For me, the larger and more important discussion point is around phishing. This attack vector didn’t target or trick users into divulging passwords, to which my standard response is invest in FIDO2 and WebAuthn login flows. But it did touch on the scenarios of users downloading and executing arbitrary files, which is where the discussion can turn towards (dramatic pause…) zero trust and how to isolate users’ end points from sensitive systems.
This post has a good details on the technical background of the vuln, https://blog.0patch.com/2022/06/free-micropatches-for-follina-microsoft.html
I’ll repeat my new reaction to these articles: What was the cost of fixing the vulns? It’s useful to know that a vuln might cost $5,000 to identify (even though that’s the risk-based award and not a measure of effort). I’m very curious how that translates to fixing the flaw as well. Is it another $5,000 or something orders of magnitude higher or lower?
And, finally, given a $13M annual budget, what would you have spent it on instead?
#BHUSA: Bug Bounty Botox – Why You Need a Security Process First – We’ll dive more into last week’s BlackHat and DEF CON presentations. This quick note about Katie Moussouris’ talk about bug bounties ties in well with the other article on Microsoft’s $13M spend and the one about Google’s increased stakes in Linux kernel security. But those are also two companies with high security budgets and mature programs. What does a strategic approach to bug bounties look like for small companies?

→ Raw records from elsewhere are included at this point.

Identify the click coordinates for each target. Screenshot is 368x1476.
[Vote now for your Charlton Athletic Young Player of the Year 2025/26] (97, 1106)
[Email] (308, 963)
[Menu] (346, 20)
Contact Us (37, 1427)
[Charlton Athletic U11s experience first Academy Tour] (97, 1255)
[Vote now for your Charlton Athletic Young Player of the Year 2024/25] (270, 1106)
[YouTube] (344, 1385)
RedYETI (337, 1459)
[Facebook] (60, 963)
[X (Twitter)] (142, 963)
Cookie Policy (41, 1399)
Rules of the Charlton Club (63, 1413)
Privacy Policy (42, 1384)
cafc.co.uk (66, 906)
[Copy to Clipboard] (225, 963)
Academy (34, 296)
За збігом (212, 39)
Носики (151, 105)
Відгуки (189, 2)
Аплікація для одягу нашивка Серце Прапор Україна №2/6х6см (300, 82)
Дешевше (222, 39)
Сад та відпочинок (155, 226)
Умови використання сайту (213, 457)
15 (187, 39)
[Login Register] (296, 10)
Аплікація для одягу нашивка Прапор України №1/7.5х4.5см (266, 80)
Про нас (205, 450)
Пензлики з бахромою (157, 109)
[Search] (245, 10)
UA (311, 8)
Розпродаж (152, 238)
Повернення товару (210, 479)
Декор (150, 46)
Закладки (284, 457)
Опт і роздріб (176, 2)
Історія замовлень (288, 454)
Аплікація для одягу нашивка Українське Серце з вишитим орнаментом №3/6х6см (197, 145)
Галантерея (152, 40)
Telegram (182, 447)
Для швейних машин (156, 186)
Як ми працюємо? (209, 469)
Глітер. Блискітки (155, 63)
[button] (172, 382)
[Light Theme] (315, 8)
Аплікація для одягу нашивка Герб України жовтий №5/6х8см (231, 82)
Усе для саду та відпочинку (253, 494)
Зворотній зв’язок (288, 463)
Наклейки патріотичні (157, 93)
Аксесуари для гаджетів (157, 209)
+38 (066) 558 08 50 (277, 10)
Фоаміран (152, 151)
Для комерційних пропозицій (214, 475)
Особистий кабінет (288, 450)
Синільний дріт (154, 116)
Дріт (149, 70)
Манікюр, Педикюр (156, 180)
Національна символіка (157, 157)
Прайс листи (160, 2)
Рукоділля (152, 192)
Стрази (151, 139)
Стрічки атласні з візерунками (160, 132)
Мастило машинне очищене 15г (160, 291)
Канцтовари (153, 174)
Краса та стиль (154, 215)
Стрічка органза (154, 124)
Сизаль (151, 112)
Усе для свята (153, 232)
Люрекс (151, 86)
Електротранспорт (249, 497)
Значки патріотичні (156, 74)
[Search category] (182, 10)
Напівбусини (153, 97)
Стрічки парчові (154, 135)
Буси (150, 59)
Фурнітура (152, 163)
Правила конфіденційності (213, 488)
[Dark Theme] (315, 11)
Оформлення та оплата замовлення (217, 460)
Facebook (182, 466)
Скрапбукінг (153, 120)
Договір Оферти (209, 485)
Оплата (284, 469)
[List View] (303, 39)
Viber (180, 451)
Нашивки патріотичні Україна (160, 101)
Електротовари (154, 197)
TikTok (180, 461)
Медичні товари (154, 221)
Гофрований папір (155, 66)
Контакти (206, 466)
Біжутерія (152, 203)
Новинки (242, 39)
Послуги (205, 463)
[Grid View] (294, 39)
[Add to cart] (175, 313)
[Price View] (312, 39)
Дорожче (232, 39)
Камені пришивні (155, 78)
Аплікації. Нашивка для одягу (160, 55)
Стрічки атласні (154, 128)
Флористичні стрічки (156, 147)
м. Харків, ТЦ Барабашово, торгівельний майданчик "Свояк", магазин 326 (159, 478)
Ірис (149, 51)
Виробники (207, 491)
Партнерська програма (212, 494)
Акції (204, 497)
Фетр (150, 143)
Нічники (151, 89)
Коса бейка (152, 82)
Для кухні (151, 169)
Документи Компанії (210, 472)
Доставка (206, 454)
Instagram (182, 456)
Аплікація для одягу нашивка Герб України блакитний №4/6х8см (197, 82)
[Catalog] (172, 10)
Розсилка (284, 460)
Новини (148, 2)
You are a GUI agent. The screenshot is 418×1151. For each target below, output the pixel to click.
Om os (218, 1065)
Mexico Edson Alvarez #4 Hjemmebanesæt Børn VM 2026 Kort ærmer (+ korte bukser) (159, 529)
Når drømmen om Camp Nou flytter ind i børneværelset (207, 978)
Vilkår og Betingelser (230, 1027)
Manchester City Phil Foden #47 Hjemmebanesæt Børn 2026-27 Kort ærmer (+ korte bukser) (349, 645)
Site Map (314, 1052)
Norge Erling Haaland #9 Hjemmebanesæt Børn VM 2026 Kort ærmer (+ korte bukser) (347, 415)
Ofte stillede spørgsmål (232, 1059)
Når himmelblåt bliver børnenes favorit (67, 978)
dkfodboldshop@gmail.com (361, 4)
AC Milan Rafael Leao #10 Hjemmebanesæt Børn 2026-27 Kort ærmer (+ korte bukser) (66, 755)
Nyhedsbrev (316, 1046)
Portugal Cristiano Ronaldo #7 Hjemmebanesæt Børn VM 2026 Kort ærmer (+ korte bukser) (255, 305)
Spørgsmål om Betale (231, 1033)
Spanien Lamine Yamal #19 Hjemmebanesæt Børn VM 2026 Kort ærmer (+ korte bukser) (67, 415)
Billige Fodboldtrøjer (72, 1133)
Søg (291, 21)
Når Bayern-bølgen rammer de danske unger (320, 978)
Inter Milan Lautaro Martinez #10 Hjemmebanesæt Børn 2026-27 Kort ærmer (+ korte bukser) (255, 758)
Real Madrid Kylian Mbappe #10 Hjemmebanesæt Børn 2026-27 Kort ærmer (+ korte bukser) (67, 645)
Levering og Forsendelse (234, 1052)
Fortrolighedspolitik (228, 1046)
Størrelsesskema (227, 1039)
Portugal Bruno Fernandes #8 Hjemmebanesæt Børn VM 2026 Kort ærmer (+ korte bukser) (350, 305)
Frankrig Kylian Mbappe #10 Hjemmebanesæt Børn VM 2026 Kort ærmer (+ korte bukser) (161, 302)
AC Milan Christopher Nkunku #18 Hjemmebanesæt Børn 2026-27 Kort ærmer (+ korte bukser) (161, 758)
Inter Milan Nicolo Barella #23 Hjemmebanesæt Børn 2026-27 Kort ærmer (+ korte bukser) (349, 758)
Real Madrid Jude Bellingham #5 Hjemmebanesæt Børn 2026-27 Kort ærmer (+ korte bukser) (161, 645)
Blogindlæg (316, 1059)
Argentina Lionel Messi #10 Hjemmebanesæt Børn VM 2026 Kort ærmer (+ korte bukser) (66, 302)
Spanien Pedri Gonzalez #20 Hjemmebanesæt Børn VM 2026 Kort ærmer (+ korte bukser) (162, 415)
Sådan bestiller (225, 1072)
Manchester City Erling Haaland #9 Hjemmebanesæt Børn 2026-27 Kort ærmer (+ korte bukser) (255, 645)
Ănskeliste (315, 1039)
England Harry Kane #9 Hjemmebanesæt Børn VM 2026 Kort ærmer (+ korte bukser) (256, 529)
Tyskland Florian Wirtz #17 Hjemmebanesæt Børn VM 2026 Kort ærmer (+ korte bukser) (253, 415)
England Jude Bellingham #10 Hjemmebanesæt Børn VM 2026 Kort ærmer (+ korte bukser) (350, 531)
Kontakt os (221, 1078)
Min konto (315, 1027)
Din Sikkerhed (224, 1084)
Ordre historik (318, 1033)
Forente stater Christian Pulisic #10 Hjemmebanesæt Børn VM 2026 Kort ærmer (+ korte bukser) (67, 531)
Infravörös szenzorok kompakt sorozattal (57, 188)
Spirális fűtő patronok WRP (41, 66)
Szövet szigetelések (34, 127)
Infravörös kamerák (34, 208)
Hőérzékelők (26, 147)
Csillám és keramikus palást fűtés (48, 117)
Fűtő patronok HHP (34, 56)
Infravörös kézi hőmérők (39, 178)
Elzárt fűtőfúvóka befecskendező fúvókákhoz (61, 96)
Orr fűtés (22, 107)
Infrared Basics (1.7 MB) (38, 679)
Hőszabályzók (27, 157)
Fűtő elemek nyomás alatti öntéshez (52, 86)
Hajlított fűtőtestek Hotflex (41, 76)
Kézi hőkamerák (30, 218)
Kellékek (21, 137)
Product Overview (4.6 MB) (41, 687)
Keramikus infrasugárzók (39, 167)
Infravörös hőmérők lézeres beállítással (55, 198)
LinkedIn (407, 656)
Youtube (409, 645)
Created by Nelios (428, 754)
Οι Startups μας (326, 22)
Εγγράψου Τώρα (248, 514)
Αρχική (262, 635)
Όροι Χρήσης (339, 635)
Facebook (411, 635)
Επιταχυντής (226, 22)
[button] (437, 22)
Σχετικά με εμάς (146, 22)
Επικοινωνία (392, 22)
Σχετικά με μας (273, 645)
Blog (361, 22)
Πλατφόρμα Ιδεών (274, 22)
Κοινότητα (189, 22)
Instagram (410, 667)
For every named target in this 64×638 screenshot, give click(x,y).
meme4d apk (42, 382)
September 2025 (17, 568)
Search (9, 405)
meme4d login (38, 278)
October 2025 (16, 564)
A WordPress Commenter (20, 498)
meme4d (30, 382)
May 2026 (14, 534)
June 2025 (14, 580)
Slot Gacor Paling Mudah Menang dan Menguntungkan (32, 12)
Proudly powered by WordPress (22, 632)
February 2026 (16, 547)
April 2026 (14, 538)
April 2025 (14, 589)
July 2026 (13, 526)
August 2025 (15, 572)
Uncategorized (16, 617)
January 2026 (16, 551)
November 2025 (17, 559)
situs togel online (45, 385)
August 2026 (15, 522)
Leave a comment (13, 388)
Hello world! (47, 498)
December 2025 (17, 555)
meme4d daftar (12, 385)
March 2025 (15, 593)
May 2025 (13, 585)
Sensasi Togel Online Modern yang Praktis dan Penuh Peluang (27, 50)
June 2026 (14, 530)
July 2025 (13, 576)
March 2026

Google wants to make Linux kernel flaws harder to exploit – This is an example of escalating the stakes in a bug bounty program to test mitigations for a class of attacks. Here, Google is focused on Linux kernel hardening. It’s a healthy evolution of using bug bounty programs that avoids the anti-pattern of BugOps — just finding and fixing bugs as they come in — and focuses instead on creating better architectures and mitigations that make introducing flaws or exploiting them far more difficult.
The Google Security Blog has more details at https://security.googleblog.com/2022/08/making-linux-kernel-exploit-cooking.html
Cloudflare was the target of a sophisticated phishing attack. Here’s why it didn’t work – Since I mentioned the Microsoft “DogWalk” article about social engineering attacks, I thought this was a nice parallel. The threat scenarios are slightly different, so it’s not a perfect comparison (one is about downloading and executing code, this is about protecting login flows). But this is a good reminder that if you’re working on supply chain security or CI/CD hardening, one of the most effective improvements you can do is require FIDO2-based tokens for all the workflows related to committing, building, and deploying code, as well as human access to production systems (even though that should be a rare event anyway).
Browser-Powered Desync Attacks: A New Frontier in HTTP Request Smuggling – New research from portswigger presented at this past week’s Black Hat and DEF CON. It’s a long write-up with great details on the intricacies of HTTP/1 and how implementation choices lead to exploitable flaws. In other words, the HTTP/1 standard has enough ambiguity in it to have surprising side effects and mistaken assumptions in its implementations. Fortunately, the rigor put into designing HTTP/2 seems to have mitigated most of these “desync” style attacks. This research is a good example of scrutinizing familiar protocols for subtle behaviors and identifying a new attack surface for something as ancient as HTTP/1.